Given the trajectory of the media world in the past ten years since he composed the first version of Split, it’s no wonder the composer sees the new version as considerably darker than the original. At the same time, though, he sees it as a tragicomedy in which its elements are presented for the “thinking, feeling listener,” and the artistically present performers, to inform the experience with their own individual, fundamentally human sensibilities.
Composer and writer Robert Kirzinger is the Boston Symphony Orchestra’s Director of Program Publications.
Andrew Norman on his Split for two pianos and orchestra
Split is the culmination of an iterative process that has occupied me for more than a decade. It began as a solo piano piece, was briefly a duo for two pianos, then a piano concerto, and now, finally, a concerto for two pianos and orchestra (in this shape-shifting journey the piece shares some similarities with Brahms’ first piano concerto, which began its life as a sonata for two pianos, was briefly a symphony, and then finally settled into the concerto medium).
At its heart, Split is the story of two protagonists trying to find their way out of a labyrinth of constant distraction. It is their quest to express a complete thought together — to find a place of peace and focus and wholeness away from the fractured tumult that surrounds them. The piece is structured as a series of disparate, parallel musical worlds that are toggled between by interruptive hits from the percussion section. You could think of it like a horizonless stream of orchestral channel-surfing or social media doomscrolling; the music occupies a tonal space where exuberance, wit, and playfulness can easily cross over into anxiety or ennui, where the endorphin-popping sugar-rush of short-form media yields to feelings of entrapment, despair, and perhaps even violence.
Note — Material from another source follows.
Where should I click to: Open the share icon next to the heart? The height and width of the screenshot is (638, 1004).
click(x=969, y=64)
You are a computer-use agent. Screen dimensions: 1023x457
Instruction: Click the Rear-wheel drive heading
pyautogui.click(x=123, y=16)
It was clear to me, a decade ago when I started working with this material, that this music was about my — and our — relationship to the online world, about how technology has changed our brains, our attention spans, the ways we process information and the ways we relate to each other. But over that same span of time my feelings about technology and what it has done to us have clarified, evolved, and darkened significantly. Our attention is a precious resource that is mined and monetized, commodified and exploited. To be distracted is to be divided; to be divided is to be controlled. For me, now, the simple act of attentive presence in the real world — to a piece of music, a work of art, a human being across the table — carries a kind of counter-cultural weight; it is an act of resistance. And it is the search for that space of mindful, resistive presence which animates the musical journey of Split.